Boeing Orbital Flight Test-2

Boeing Orbital Flight Test-2
The Boeing CST-100 Starliner spacecraft is secured atop a United Launch Alliance Atlas V rocket at the Vertical Integration Facility at Space Launch Complex 41

NASA and Boeing are taking another major step on the path to regular human spaceflight to the International Space Station using American rockets to launch spacecraft from American soil with the second uncrewed test flight of a commercial crew spacecraft.

NASA’s Boeing Orbital Flight Test-2 (OFT-2) is targeting launch of the CST-100 Starliner spacecraft on a United Launch Alliance Atlas V rocket at 6:54 p.m. EDT Thursday, May 19, from Space Launch Complex-41 on Cape Canaveral Space Force Station in Florida. Starliner is expected to arrive at the space station for docking about 24 hours later with more than 800 pounds of cargo, including about 500 pounds of NASA cargo and crew supplies.

OFT-2 will test the end-to-end capabilities of Starliner from launch to docking, atmospheric re-entry, and a desert landing in the western United States. OFT-2 will provide valuable data that will help NASA certify Boeing’s crew transportation system to carry astronauts to and from the space station.

Though no crew will be onboard the spacecraft for OFT-2, the Starliner commander’s seat will be occupied by Rosie the Rocketeer, the company’s anthropometric test device. During OFT-1, Rosie was outfitted with 15 sensors to collect data on what astronauts will experience during flights on Starliner. For OFT-2, spacecraft data capture ports previously connected to Rosie’s 15 sensors will be used to collect data from sensors placed along the seat pallet, which is the infrastructure that holds all the crew seats in place.

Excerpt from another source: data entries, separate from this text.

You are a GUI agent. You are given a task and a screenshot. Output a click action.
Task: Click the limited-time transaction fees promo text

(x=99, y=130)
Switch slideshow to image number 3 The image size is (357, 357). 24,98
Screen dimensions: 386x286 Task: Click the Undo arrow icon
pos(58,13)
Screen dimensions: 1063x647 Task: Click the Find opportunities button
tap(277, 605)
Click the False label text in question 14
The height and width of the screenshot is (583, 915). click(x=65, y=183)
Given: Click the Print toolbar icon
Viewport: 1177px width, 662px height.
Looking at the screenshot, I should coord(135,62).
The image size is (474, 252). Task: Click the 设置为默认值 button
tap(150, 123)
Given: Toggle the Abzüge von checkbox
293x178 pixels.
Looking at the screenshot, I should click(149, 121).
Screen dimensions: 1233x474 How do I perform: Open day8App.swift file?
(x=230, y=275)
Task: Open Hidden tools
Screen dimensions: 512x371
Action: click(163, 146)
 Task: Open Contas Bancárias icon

During Starliner’s approach to the space station, NASA and Boeing will verify data links and command capabilities by the station crew, including a hold during approach commanded from the station by NASA astronaut Kjell Lindgren aboard station. Starliner also will demonstrate its ability to perform an automated retreat in the event an issue arises during approach.

Starliner’s vision-based navigation system will be tested as it autonomously docks with the space station about 7:10 p.m. Friday, May 20, or about 24 hours after launch.

After a successful docking, Starliner will spend five to 10 days aboard the orbiting laboratory before returning to Earth in the western United States. The spacecraft will return with nearly 600 pounds of cargo, including reusable Nitrogen Oxygen Recharge System tanks that provide breathable air to station crew members.

OFT-2 is the second orbital flight for the CST-100 Starliner, and the first for the second crew module in the Starliner fleet. Boeing is flying this second orbital test to prove the Starliner system meets NASA’s requirements, including docking to the space station.

OFT-2 will build on the mission objectives achieved during Starliner’s initial flight test, including:

  • In-orbit operation of the avionics, docking system, communications and telemetry systems, environmental control systems, solar arrays and electrical power systems and propulsion systems;
  • Performance of the guidance, navigation & control systems of the Starliner and Atlas V through ascent, on-orbit, and entry;
  • Acoustic and vibration levels, and loads across the Starliner exterior and interior;
  • Launch escape trigger monitoring; and
  • Performance of the Starliner system end-to-end mission operations.

OFT-2 also will test the changes and improvements made to Starliner, and prove the system is ready to fly astronauts. NASA and Boeing engineers, technicians and flight control teams have all been working together to get Starliner back to space safely and efficiently for OFT-2. Following a successful flight test and subsequent data reviews, NASA and Boeing will set a target launch date for the Crew Flight Test (CFT) with astronauts on board. 

NASA’s Commercial Crew Program has delivered on its goal of safe, reliable, and cost-effective transportation to and from the International Space Station from the United States through a partnership with American private industry. This partnership is changing the arc of human spaceflight history by opening access to low-Earth orbit and the space station to more people, more science, and more commercial opportunities. The space station remains the springboard to NASA’s next great leap in space exploration, including future missions to the Moon and, eventually, to Mars.